Exercise objective: Please continue the article on the CNIC consensus document for magnetic resonance imaging after a heart attack, picking up right after its final sentence.

Given passage:
The Centro Nacional de Investigaciones Cardiovasculares (CNIC) has coordinated the first international consensus document providing guidelines on the conduct of magnetic resonance imaging studies after a myocardial infarction in clinical trials or experimental models. The document concludes that the main outcome parameter in studies assessing new treatments should be absolute infarct size: the percentage of the left ventricle that is irreversibly damaged. The recommended timing for magnetic resonance imaging is between 3 and 7 days after the infarction.
Recent years have witnessed an exponential rise in the use of magnetic resonance imaging after a heart attack to assess patients’ risk of future events, understand the changes taking place in cardiac tissue, and evaluate the benefit of treatments. The colossal technological advances in this area have generated a plethora of new options for studying these parameters. The lead scientists on the consensus document are Dr Borja Ibañez—Clinical Research Director at the CNIC, consultant cardiologist at Fundación Jiménez Díaz hospital, and a member of the CIBERCV cardiovascular research network—and Dr Valentín Fuster—Director of the Cardiovascular Institute and Medical Director at Mount Sinai Hospital in New York. The document addresses the need within the cardiovascular community for guidance on the best protocols, the best techniques, and the most appropriate situations for conducting a magnetic resonance imaging study after a heart attack. The document is published today in one of the world-leading cardiovascular research journals, the Journal of the American College of Cardiology (JACC).
Dr Valentín Fuster commented that “magnetic resonance imaging is one of the best methods for studying the heart after an infarction. It allows the study of heart anatomy, function, and tissue composition in a very precise way without exposing the patient to radiation. Magnetic resonance imaging is the ideal method for assessing the effect of new treatments. However, until now the community has lacked consistent recommendations on the specific procedures to follow after an acute myocardial infarction in order the assess the effect of these treatments.”
Describing the new document, first author Dr Borja Ibañez explained that “consensus documents of this type provide guidelines to ensure consistency in the use of important tools such as this one. Currently, many clinical trials use magnetic resonance imaging to assess a principal outcome, but it is very difficult to compare these studies because they use widely different protocols. Myocardial infarction affects millions of people in the world every year, and this is therefore a highly active field of research. Because of this, the implications of the new consensus document are enormous.”

Data records:
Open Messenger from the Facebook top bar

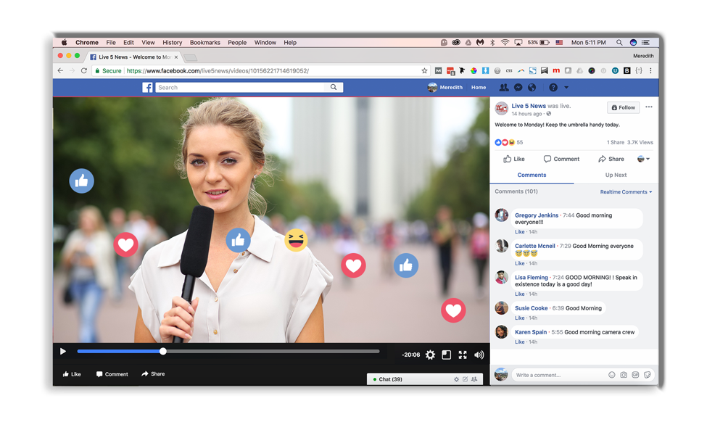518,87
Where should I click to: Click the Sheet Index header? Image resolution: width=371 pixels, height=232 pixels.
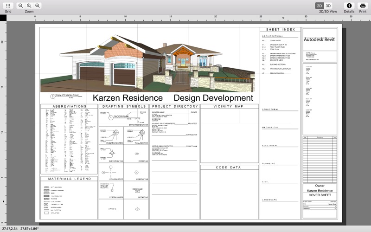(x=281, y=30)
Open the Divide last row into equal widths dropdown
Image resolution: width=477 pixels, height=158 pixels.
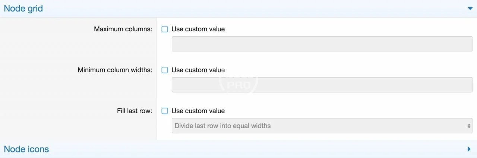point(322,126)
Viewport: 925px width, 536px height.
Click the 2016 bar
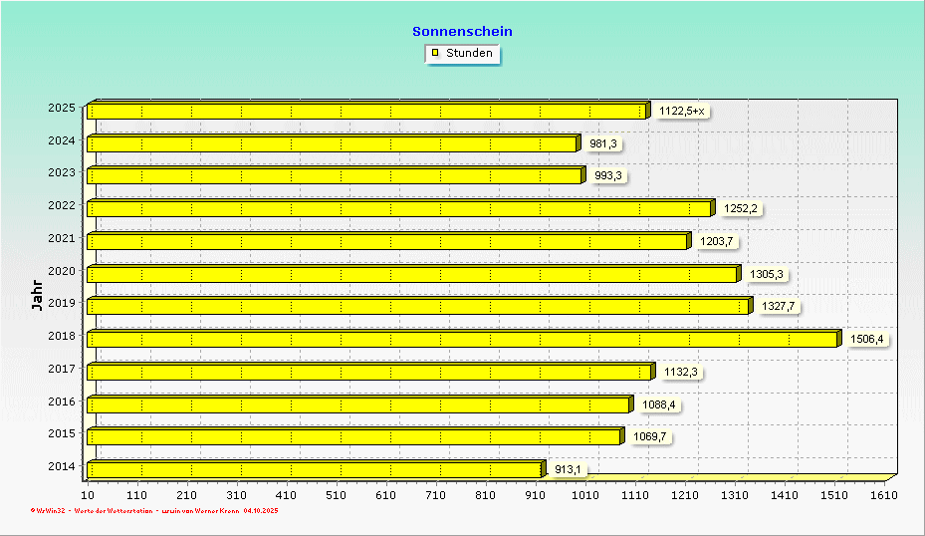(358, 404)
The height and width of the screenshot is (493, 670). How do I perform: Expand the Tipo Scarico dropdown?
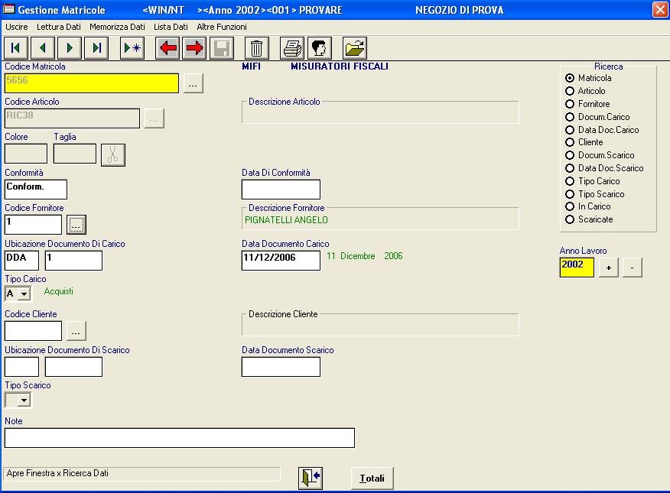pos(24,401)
* * *
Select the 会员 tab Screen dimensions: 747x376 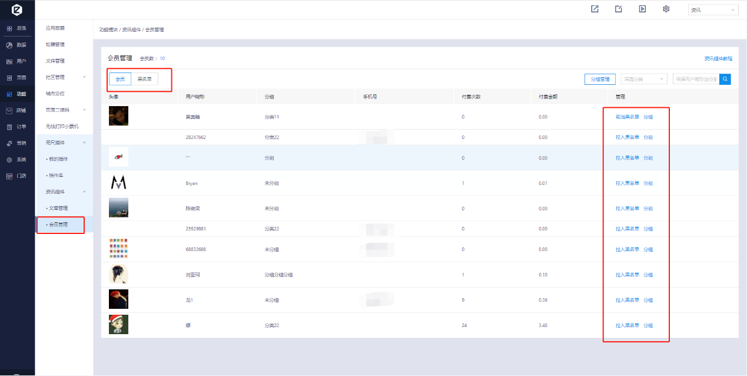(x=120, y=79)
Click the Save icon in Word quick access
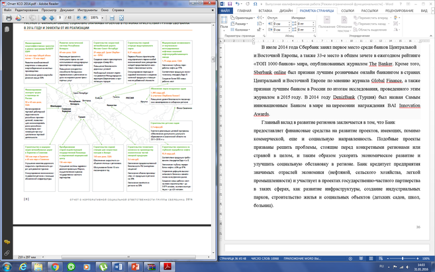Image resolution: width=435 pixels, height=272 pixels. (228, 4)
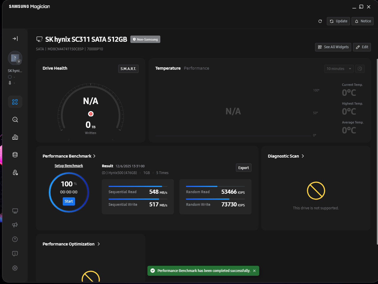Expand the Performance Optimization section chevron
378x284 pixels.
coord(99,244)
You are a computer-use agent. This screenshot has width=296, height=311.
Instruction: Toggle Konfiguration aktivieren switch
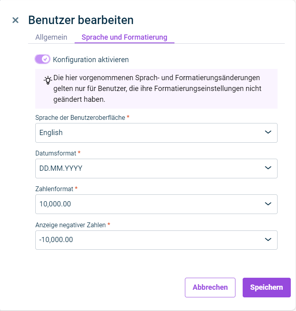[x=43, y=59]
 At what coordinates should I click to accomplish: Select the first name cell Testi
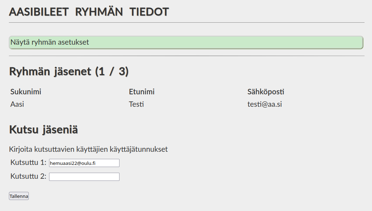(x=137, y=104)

Result of the task:
In addition to establishing absolute infarct size as the main outcome measure to assess in studies evaluating new treatments, the document recommends that magnetic resonance scans should be carried out between days 3 and 7 after the infarction. Study co-author Dr Rodrigo Fernández-Jiménez commented that “the scientific evidence indicates that the period between 3 and 7 days after an infarction is when magnetic resonance parameters are more stable and less affected by rapid changes occurring in the heart as it attempts to repair itself. This time window is also practical, since most patients remain in hospital for at least 3 days after having a heart attack. This time window should be used in clinical trials related to myocardial infarction.”
Another of the authors is Javier Sánchez-González, a physicist from Philips based at the CNIC, where he coordinates the joint development program in cardiovascular imaging. According to Sánchez-González, “magnetic resonance imaging allows highly exhaustive assessment of processes taking place in cardiac tissue and is without doubt the most powerful tool available for this task. The new techniques for mapping the heart are helping us to understand processes in the infarcted heart that previously could only be observed by pathological anatomy of post mortem specimens. The ability to observe these processes in living patients using a noninvasive technology is without doubt a major medical advance.”
The document’s contents were defined during an international meeting held at the CNIC with support from Philips. The meeting brought together a multidisciplinary group of 16 experts in the field from the USA, Canada, the UK, France, Germany, Sweden, the Netherlands, Greece, Switzerland, Singapore, and Spain, including Dr David García-Dorado of the CIBERCV.